(Extracted material Opens)
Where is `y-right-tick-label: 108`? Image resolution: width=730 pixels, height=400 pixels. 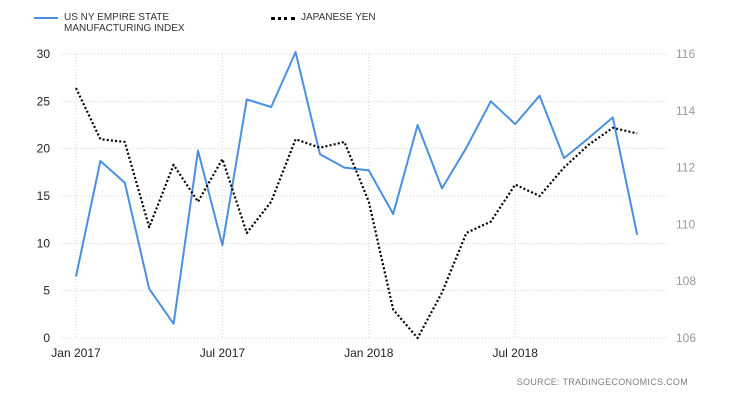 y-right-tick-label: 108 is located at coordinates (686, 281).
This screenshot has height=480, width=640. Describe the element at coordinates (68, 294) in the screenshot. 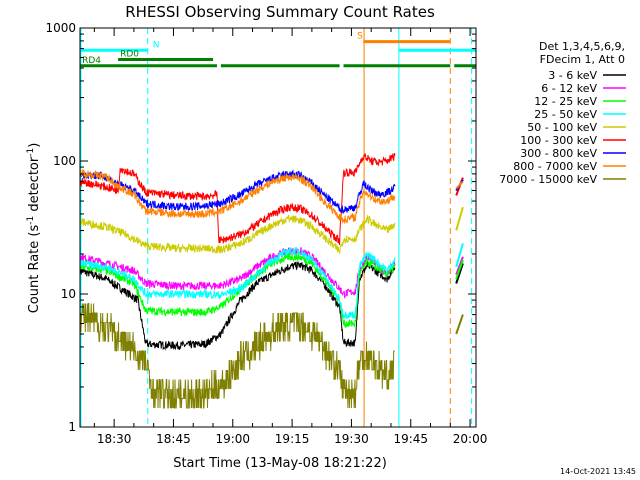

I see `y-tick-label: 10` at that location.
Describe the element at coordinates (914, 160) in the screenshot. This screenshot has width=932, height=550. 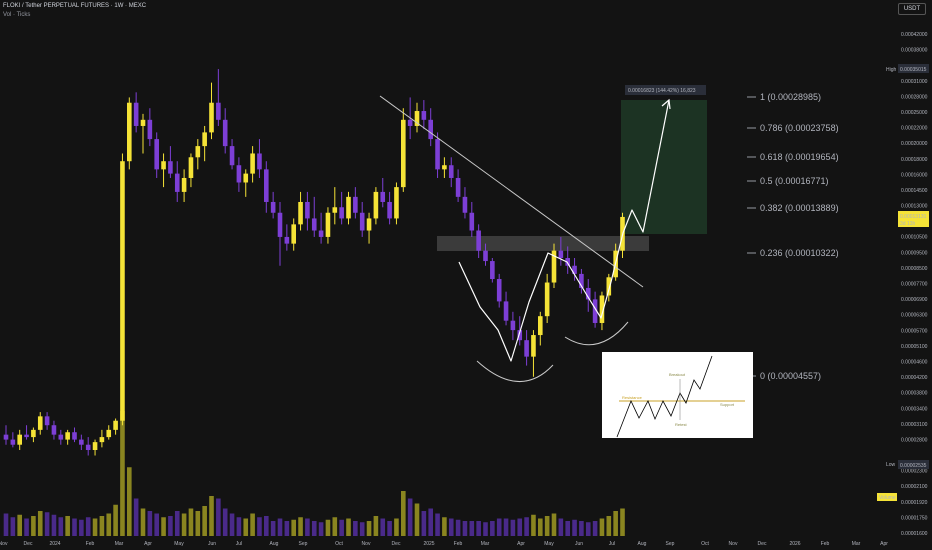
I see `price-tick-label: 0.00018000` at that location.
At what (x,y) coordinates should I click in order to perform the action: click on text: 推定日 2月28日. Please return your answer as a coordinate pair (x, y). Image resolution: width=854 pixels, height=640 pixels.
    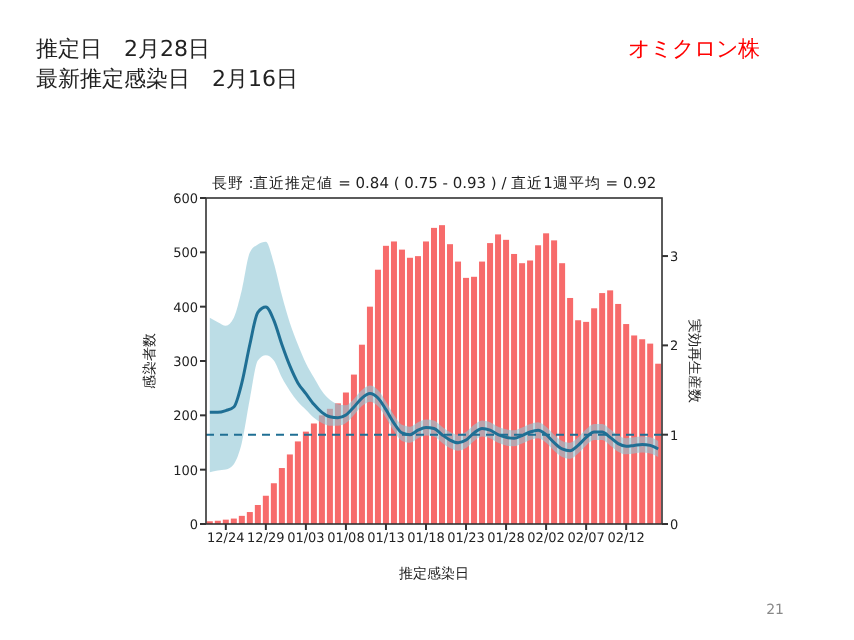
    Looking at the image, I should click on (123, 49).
(Extracted material Closes)
(Extracted material Opens)
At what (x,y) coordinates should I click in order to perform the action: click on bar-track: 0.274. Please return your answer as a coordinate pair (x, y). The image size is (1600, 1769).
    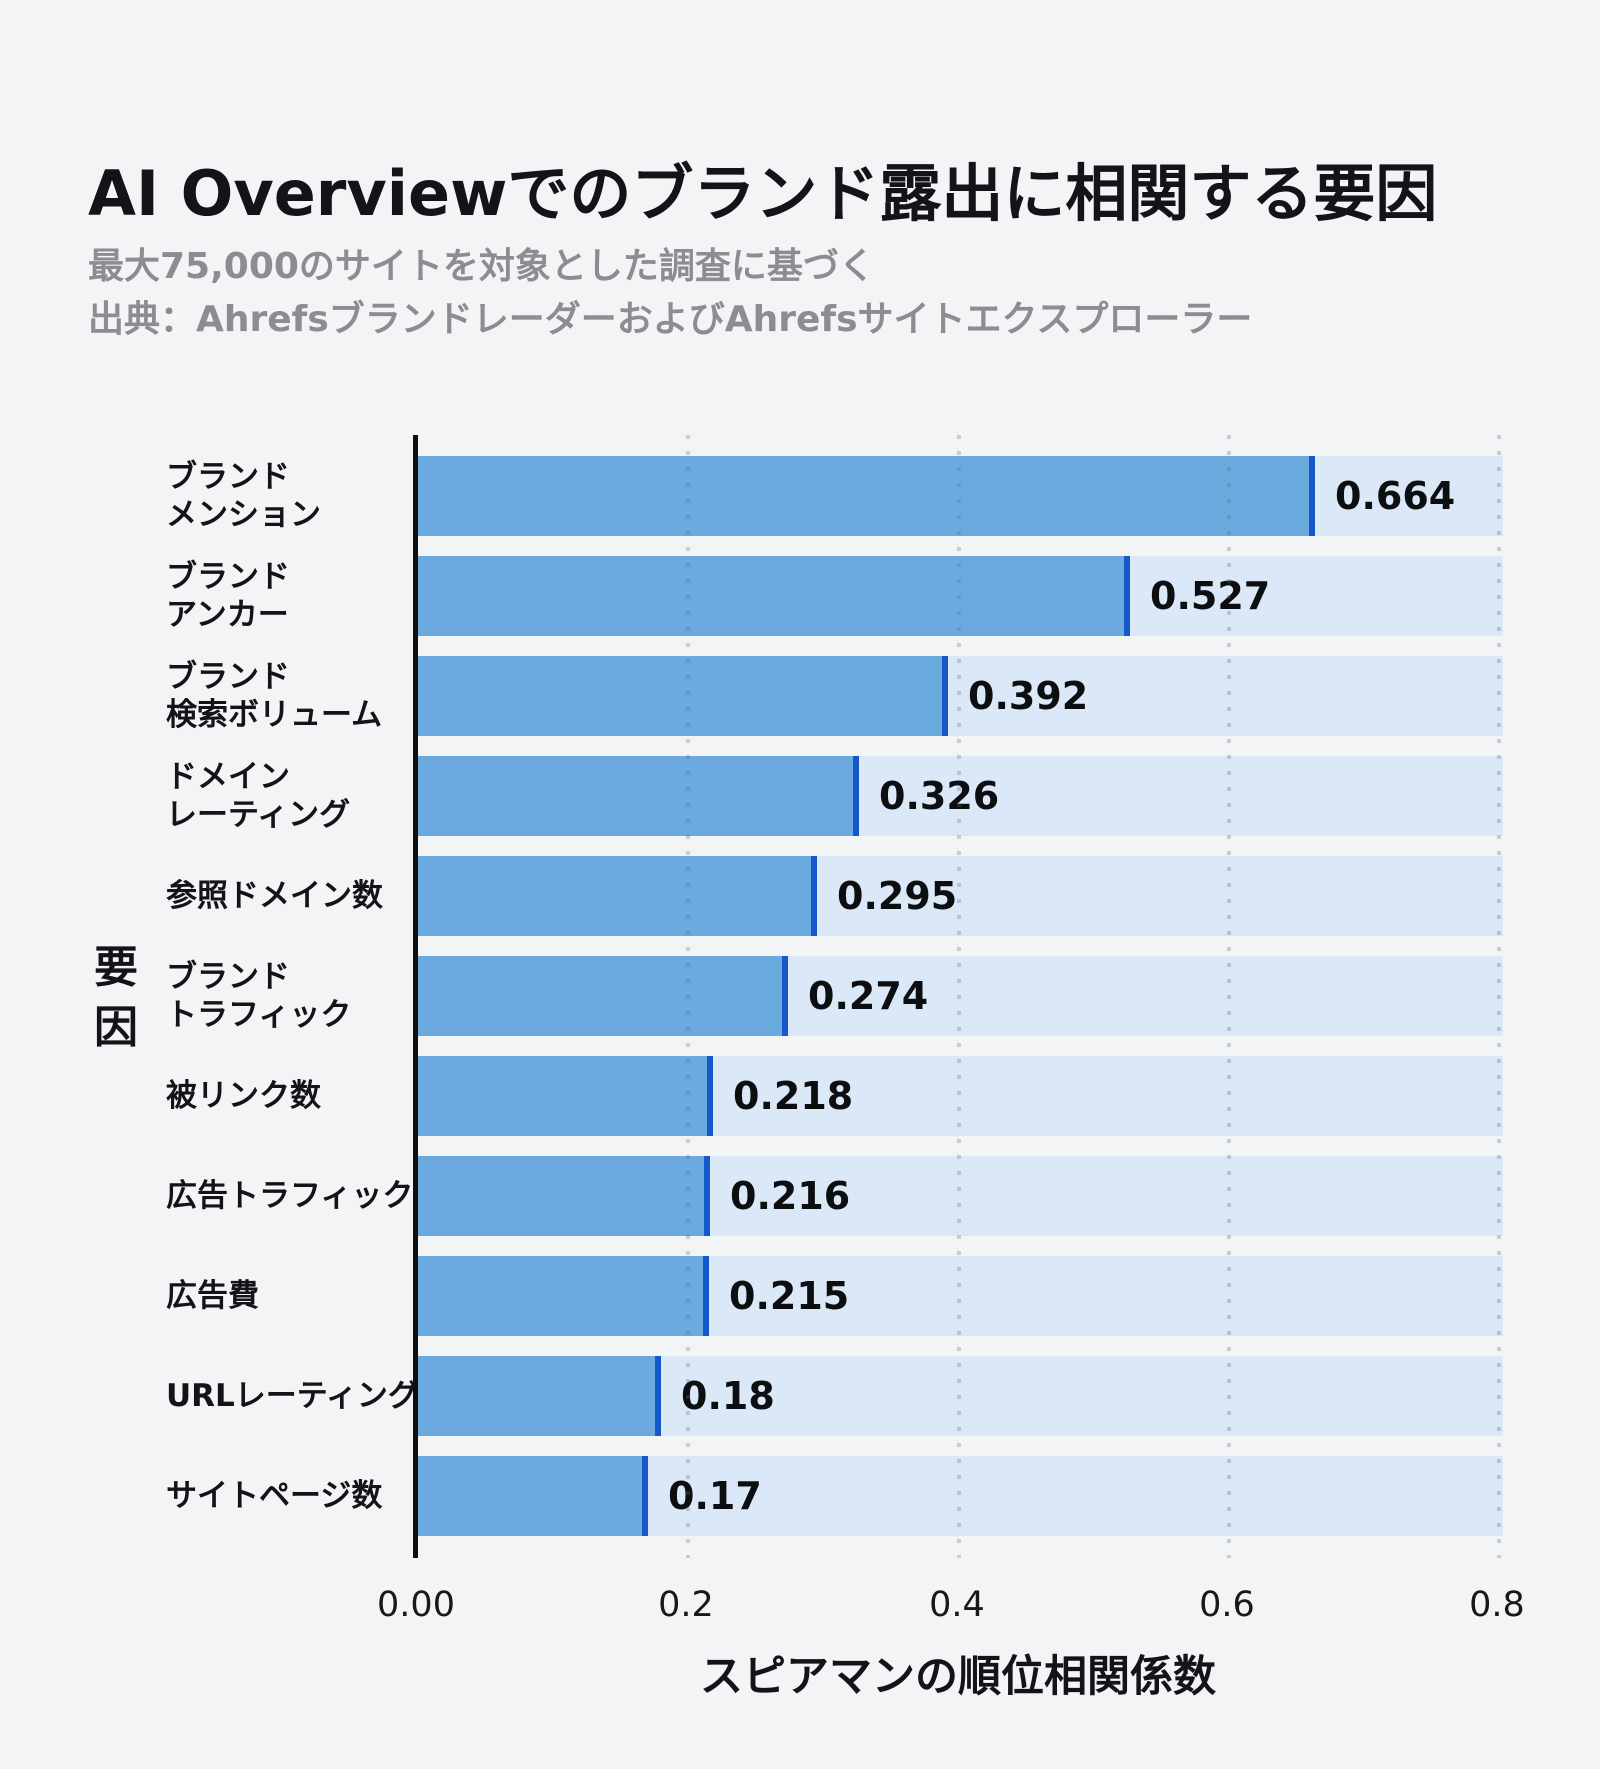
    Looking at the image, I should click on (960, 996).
(Extracted material Closes)
(Extracted material Opens)
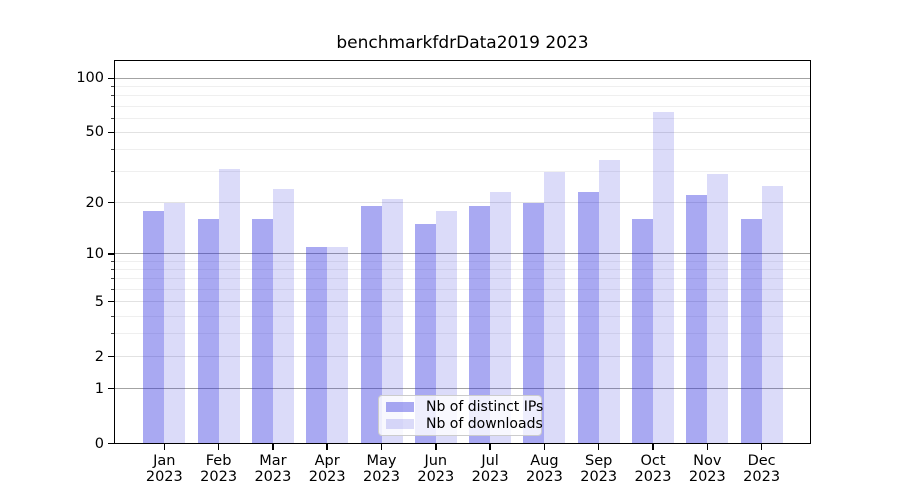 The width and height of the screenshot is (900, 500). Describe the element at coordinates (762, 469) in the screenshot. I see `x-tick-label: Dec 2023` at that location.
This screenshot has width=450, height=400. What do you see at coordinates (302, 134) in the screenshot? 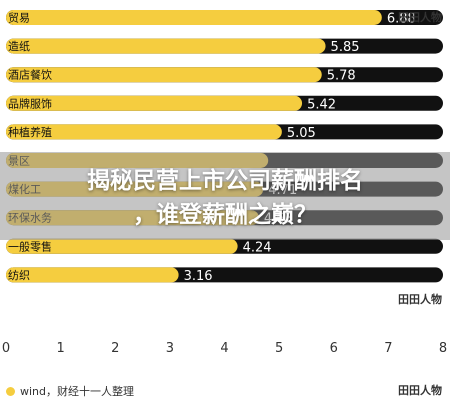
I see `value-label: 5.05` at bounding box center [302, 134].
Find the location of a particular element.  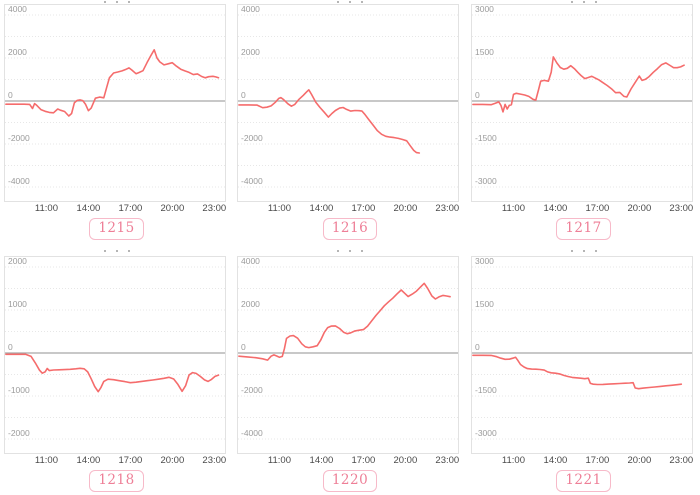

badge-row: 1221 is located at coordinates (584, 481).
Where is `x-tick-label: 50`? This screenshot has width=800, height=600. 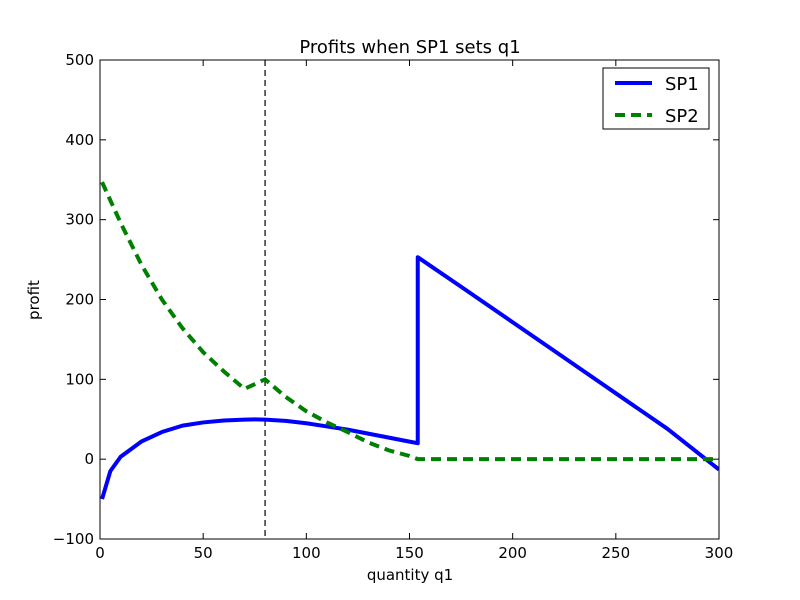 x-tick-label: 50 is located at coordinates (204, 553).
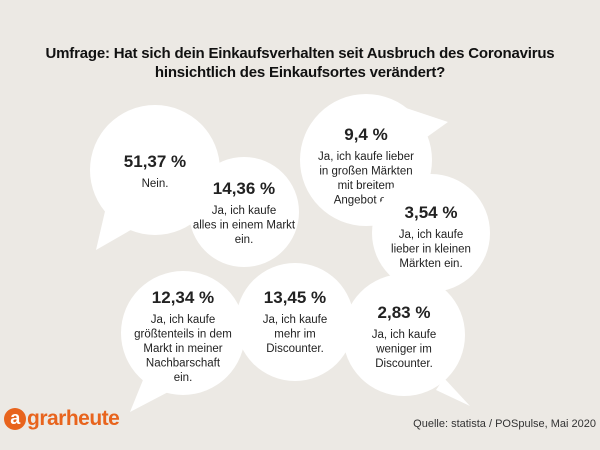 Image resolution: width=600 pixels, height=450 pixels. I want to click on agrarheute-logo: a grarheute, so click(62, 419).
(Extracted material Closes)
• **Directive**
Extract the material verbatim from the line with "This screenshot has height=480, width=640." to the line with "Looking at the image, I should click on (123, 49).", including both of those lines, and omit the pictures.

• **Response box**
This screenshot has height=480, width=640. Describe the element at coordinates (68, 294) in the screenshot. 

I see `y-tick-label: 10` at that location.
Describe the element at coordinates (914, 160) in the screenshot. This screenshot has width=932, height=550. 
I see `price-tick-label: 0.00018000` at that location.
At what (x,y) coordinates should I click in order to perform the action: click on text: 推定日 2月28日. Please return your answer as a coordinate pair (x, y). Image resolution: width=854 pixels, height=640 pixels.
    Looking at the image, I should click on (123, 49).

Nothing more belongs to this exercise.